Havva Kaya Gebze’de bir inşaat firmasında sekreter olarak çalışıyordu. 700 lira ücret alıyordu. 5 Eylülde işten atıldı. İşten atılma sebebi bir akrabasının cenazesine gitmesiydi. Patronu cenazeye gitmesi için izin vermişti ama izin verdiğine dair yazılı bir kâğıt vermemişti. Bir gün sonra mesaiye gelmediği için işten atıldı. Haksız yere işten atılmıştı. Hakkını aramak için dava açmaya karar verdi. Bir aylık bir süresi vardı. Dava açabilmesi için 100 TL yatırması gerekiyordu. Maddi durumu iyi değildi. 100 TL’yi ancak 2 Ekimde bulabilmişti. Fakat 1 Ekimden itibaren kanun değişmişti. Dava öncesi yatırılması gereken miktar 616 TL olmuştu. Kaya 616 TL’yi bulamadı ve dava açma hakkını kaybetti. Bir işçinin hukuksal olarak hakkını arayabilmesi için neredeyse maaşı kadar para yatırması gerekiyor. Nasıl adalet bu!
Havva Kaya 1 Ekimde yürürlüğe giren Hukuk Muhakemesi Kanunun yeni 120. maddesinden dolayı dava açamadı. Bu maddeye göre davacı, yargılama harçları ile her yıl Adalet Bakanlığınca çıkarılacak gider avansı tarifesinde belirlenecek olan tutarı, dava açarken mahkeme veznesine yatırmak zorunda. İşçi dava açabilmek için öncelikle peşin peşin bu haraçları ödemek zorunda. Daha öncesinde 100 TL olan dava masrafları 616 TL’ye çıkarıldı. Bu rakam çalıştığımız yıla ve maaşımızın miktarına göre de değişiyor. Örneğin 4 yıldır asgari ücretle çalışan bir işçi işten çıkarıldığında 6 bin TL’lik tazminatını alabilmek için, dava açtığında 926,40 TL ödemesi gerekiyor. Bu rakam şu masraflara göre çıkarılıyor:
- Taraf sayısının beş katı kadar tebligat gideri: 60 TL
- En az üç tanık için tebligat gideri: 18 TL
- En az üç tanık için tanıklık ücreti: 90 TL
- Bilirkişi ücreti: 300 TL
- Keşif harcı-ulaşım ücreti: 300 TL
- Diğer işlemler: 50 TL
- Peşin nisbi harç: 90 TL
- Başvuru harcı: 18,40 TL
- Toplam: 926,40 TL
Yargıtay Başkanı Nazım Kaynak’ın bu değişikliğe ilişkin yaptığı açıklama da oldukça dikkat çekici. “Davaların bir an önce bitirilmesinde sözün bittiği yerdeyiz.
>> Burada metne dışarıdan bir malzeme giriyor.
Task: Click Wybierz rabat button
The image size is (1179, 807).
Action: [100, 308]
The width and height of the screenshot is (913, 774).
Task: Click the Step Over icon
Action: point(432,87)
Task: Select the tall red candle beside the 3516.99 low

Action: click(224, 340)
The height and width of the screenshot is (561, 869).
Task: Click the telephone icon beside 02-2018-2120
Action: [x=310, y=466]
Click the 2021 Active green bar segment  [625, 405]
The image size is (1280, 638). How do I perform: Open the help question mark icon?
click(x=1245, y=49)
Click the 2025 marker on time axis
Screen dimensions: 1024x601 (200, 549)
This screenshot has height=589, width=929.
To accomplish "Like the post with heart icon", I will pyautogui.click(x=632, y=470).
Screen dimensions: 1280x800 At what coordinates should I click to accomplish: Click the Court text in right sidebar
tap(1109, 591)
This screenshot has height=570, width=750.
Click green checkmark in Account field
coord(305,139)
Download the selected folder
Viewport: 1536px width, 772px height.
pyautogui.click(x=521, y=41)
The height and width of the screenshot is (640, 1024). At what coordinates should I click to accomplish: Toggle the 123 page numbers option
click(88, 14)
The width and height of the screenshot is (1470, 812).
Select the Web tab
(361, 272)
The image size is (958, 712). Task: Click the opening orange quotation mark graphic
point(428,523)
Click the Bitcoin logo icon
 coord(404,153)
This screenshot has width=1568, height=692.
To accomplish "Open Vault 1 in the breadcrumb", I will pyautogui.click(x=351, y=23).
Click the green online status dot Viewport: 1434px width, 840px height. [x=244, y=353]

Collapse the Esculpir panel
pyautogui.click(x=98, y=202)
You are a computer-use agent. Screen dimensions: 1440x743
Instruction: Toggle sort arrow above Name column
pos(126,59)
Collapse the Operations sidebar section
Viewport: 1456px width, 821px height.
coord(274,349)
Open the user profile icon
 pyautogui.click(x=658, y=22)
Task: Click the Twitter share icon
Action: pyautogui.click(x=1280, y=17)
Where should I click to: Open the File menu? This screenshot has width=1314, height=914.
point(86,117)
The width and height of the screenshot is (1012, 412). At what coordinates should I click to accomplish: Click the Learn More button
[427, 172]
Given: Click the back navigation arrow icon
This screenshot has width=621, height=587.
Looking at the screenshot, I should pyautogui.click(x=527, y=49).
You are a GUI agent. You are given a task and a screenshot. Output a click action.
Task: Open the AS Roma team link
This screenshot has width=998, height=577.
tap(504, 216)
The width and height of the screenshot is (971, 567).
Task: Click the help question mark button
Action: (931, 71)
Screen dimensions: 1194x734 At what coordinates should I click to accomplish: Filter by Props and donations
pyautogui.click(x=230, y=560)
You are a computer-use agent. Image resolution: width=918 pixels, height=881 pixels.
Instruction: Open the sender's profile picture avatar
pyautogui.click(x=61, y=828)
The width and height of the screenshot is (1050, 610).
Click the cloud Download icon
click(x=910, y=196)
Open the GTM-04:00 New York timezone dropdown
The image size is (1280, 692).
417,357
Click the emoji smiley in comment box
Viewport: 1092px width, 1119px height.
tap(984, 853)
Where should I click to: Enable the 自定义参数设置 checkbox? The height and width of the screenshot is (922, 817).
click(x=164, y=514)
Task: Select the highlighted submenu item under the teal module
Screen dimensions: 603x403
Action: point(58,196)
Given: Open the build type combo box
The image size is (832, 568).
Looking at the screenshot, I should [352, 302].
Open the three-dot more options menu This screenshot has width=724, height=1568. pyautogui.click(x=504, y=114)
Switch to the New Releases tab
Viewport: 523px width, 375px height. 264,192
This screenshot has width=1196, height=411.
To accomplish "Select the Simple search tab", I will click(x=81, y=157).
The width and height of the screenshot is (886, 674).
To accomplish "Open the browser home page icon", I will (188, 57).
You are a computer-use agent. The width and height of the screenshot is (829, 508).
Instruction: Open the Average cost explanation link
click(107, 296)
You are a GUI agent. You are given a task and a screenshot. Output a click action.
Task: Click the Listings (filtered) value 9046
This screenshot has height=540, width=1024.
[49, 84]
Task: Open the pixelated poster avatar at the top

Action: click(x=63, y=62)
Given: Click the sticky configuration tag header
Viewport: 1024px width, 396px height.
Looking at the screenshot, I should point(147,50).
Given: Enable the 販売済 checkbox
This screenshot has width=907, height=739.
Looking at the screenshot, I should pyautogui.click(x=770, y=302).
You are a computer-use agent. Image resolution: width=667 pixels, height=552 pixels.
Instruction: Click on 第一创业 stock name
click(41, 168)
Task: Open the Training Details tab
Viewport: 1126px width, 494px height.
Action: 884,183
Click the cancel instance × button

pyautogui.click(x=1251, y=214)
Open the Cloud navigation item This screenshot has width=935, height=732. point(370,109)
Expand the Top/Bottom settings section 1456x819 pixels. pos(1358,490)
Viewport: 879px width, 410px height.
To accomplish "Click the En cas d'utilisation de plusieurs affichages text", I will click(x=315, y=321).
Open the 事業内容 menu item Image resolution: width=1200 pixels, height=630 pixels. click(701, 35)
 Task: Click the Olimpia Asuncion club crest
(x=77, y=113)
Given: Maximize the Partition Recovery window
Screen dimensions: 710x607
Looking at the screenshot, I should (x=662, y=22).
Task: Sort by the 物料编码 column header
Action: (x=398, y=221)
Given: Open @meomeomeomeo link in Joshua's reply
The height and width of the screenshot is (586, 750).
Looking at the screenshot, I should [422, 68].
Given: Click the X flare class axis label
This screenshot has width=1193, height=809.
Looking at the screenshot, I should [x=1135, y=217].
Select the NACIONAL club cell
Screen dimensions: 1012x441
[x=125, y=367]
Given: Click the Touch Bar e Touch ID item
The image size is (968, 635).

Bu kanunu uygulamaya başladık. Bu uygulamanın amacı, adaletin hızlı gelişmesidir.” Görüyoruz ki devlet dava açmak isteyen işçilerin önüne para engeli koyuyor. Alacağımız tazminatın dörtte birini devlet dava masrafları adı altında bizden kesiyor. Dava açmak için bu kadar çok para ödenmesinden dolayı birçok işçi “bu parayı nasıl ödeyebilirim ki” deyip hakkını aramaktan vazgeçiyor. İşçiye hukuk yoluyla hakkını aramanın kapısı da kapatılmış oluyor. Patronlara hizmet eden devlet böylelikle bir kez daha bunu açığa vurmuştur. Oysaki tüm dava masraflarının ücretsiz olması gerekiyor.
Patronlar ve onların sistemi olan kapitalizm egemen olduğu sürece adalet onlardan yana olur. Patronların parasıyla, polisiyle, mahkemesiyle önümüze koyduğu engelleri biz birleşerek, işyerlerimizde birbirimize sahip çıkarak, mücadeleye atılarak aşabiliriz ancak.